The government has made "reining in inflation" its top economic priority since the middle of last year, when citizens were hit with soaring costs of living. Afterwards, six rounds of interest rate hikes and other measures to cool the economy paid off as economic growth slowed amid the global financial turmoil.

But in the second half of the year, retaining a "relatively high economic growth rate" replaced fighting inflation as the greatest concern of decision makers. Experts reached a consensus that the central bank would come up with more rate cuts to prevent the nation's economy from being undermined by a world economic recession.

PPI-up 6.6 percent

Inflationary pressure also has eased at the wholesale level. The producer price index (PPI), a main gauge of inflation that measures goods coming out of factories, grew 6.6 percent in October year on year, down from year-on-year growth of 9.1 percent in September and a stunning 10.1 percent in August.

The prices of raw materials continued to drop, enabling manufacturers to reduce their costs. Crude oil prices rose only 11.3 percent year on year in October, down from 25.6 percent in September. Ferrous metal prices rose only 15.3 percent year on year in October, down from 24.7 percent in September.

Analysts also attributed the falling growth rate to the lag effect of government's previous monetary tightening measures. In addition, the global economic crisis dampened international demand for Chinese products, whose prices fell because of heavy inventories.

Trade surplus-$35.2 billion

China's trade surplus hit a new record high of more than $35.2 billion in October, defying the effects of the global economic downturn.

Data from the General Administration of Customs indicates that China exported a total of $128.3 billion worth of goods and imported $93.1 billion in October, an increase of 19.2 percent and 15.6 percent, respectively, year on year. Both of the growth rates declined compared with those of the previous months.

"It (the record-high trade surplus) is not a good sign," said Yao Zhizhong, a senior international trade researcher at the Chinese Academy of Social Sciences, in an interview with the International Finance News. He said the gap between imports and exports signaled insufficient domestic demand in the wake of global credit crunch. "Shrinking imports could indicate a decline in crude oil prices, and more importantly, a decline in people's income," he said.

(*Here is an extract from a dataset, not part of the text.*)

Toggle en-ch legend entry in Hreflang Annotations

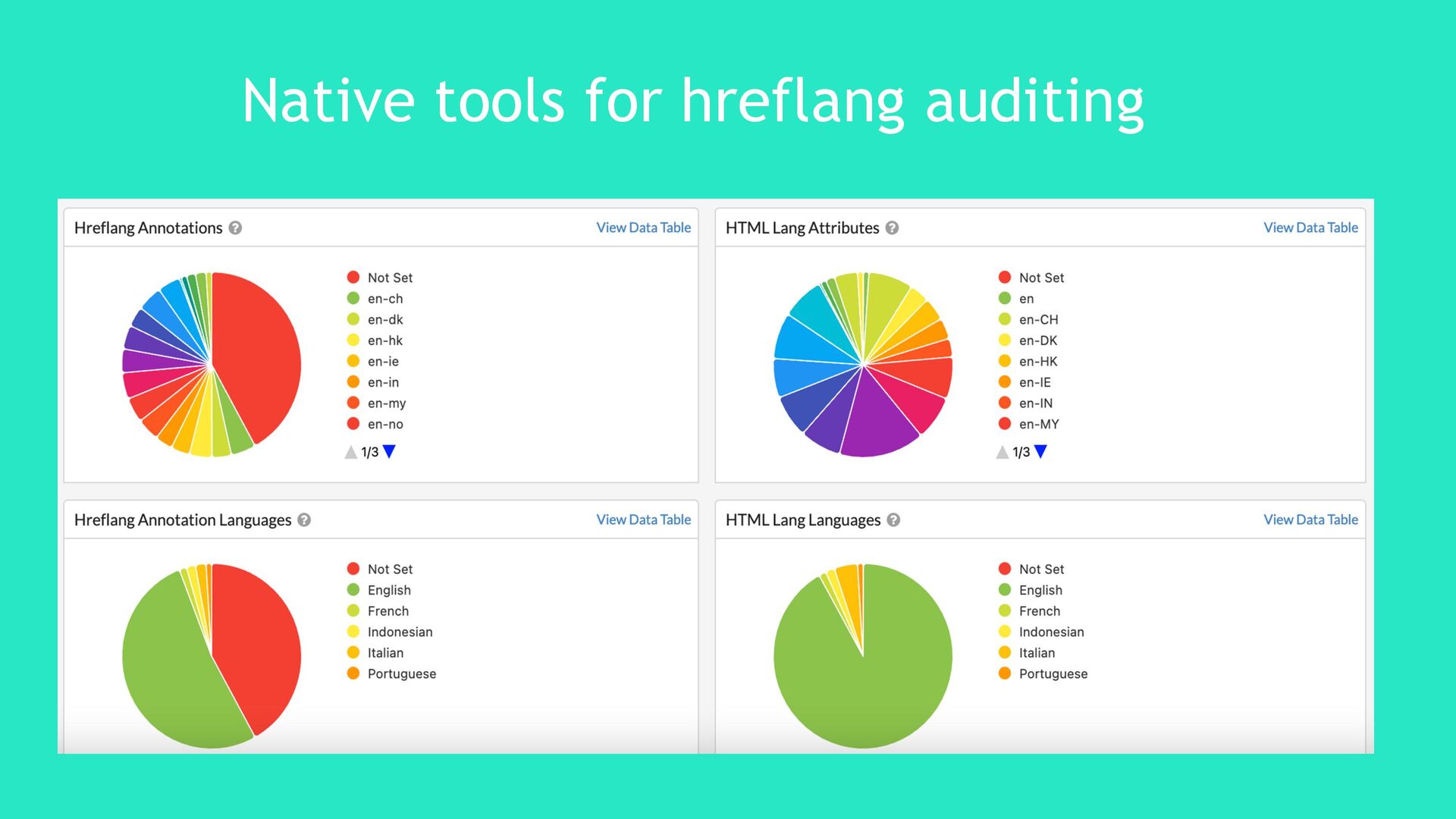pyautogui.click(x=384, y=299)
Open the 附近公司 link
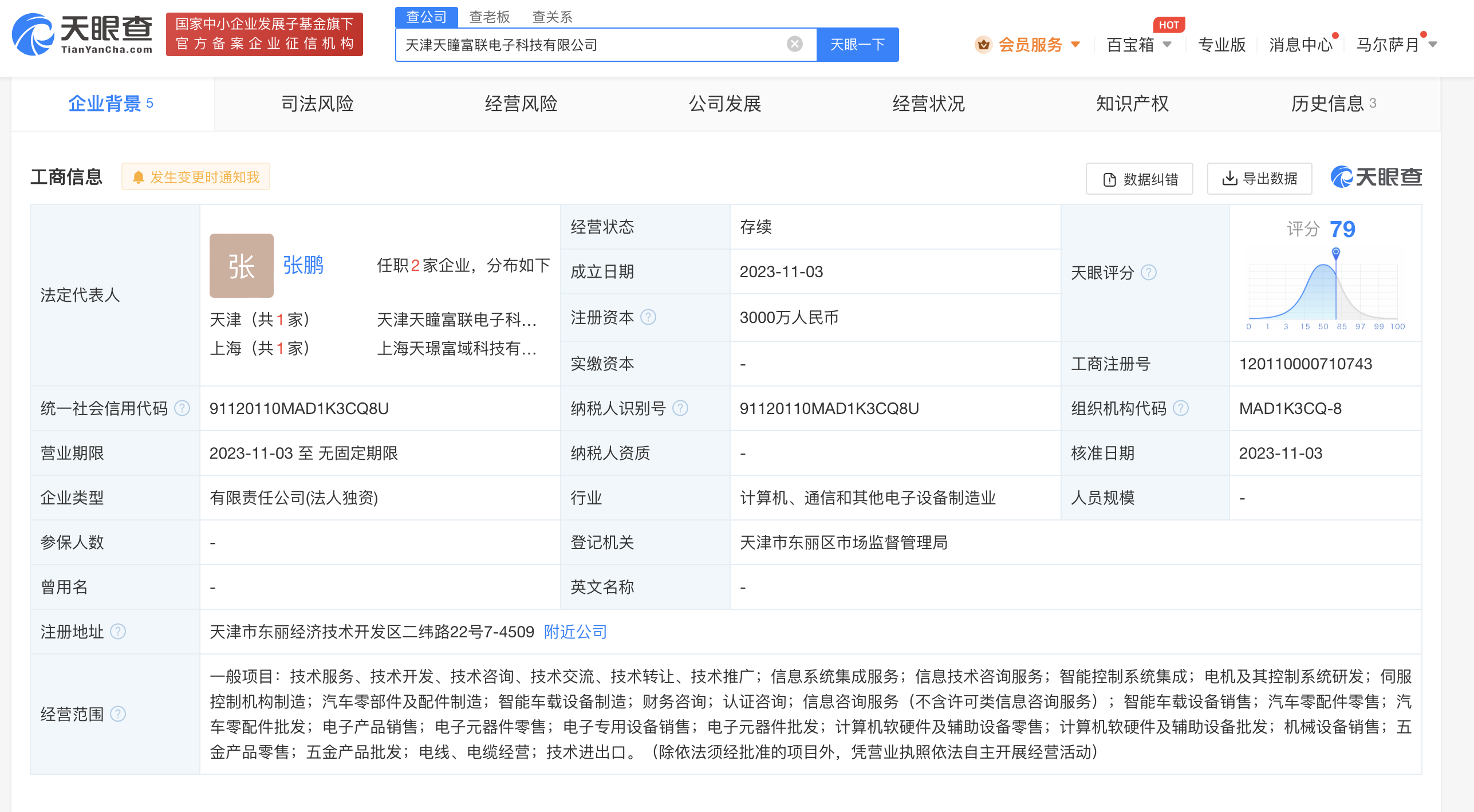Image resolution: width=1474 pixels, height=812 pixels. coord(575,631)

Property prices-up 1.6 percent

The property prices in 70 large and medium-sized cities grew a mere 1.6 percent in October compared with the same month last year. It was the smallest growth rate this year, according to the NBS.

Property prices in secondary cities grew the fastest this month. For instance, property prices in Haikou, Yinchuan, Wenzhou, Jinhua, and Dandong grew 13.6 percent, 9.8 percent, 8.4 percent, 8.1 percent and 7.5 percent, respectively.

Home prices in metropolises such as Shenzhen and Guangzhou suffered the biggest drop of 15 percent and 7.4 percent, respectively, after both cities boasted the biggest home price surges in the country last year.